Of all the entries below, only the lines from the one with "You are a GUI" up to and including the one with "Screen dimensions: 780x590" are to be duplicated exactly.

◆ Extracted records ◆
------------------------------

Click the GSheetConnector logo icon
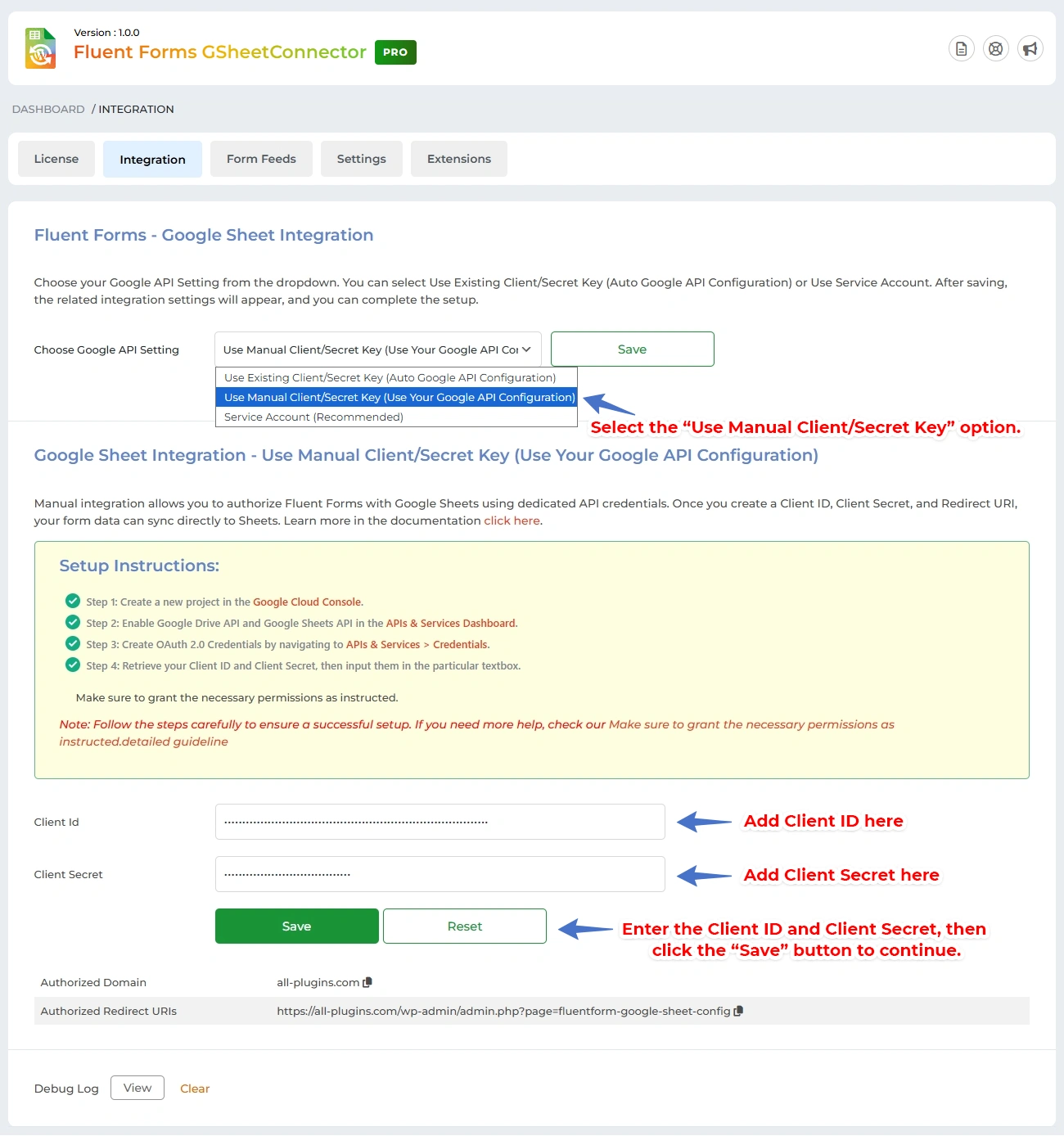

------------------------------

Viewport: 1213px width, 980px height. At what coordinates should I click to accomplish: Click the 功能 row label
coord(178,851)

------------------------------

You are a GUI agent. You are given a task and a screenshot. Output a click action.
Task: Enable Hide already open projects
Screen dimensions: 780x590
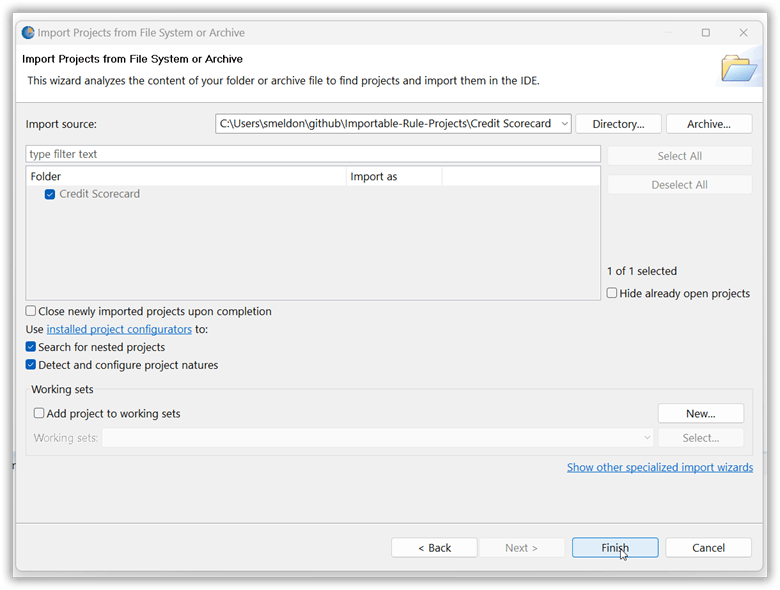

------------------------------

◆ Answer space ◆
You are a GUI agent. You are given a task and a screenshot. Output a click action.
Task: Enable Hide already open projects
Screen dimensions: 780x590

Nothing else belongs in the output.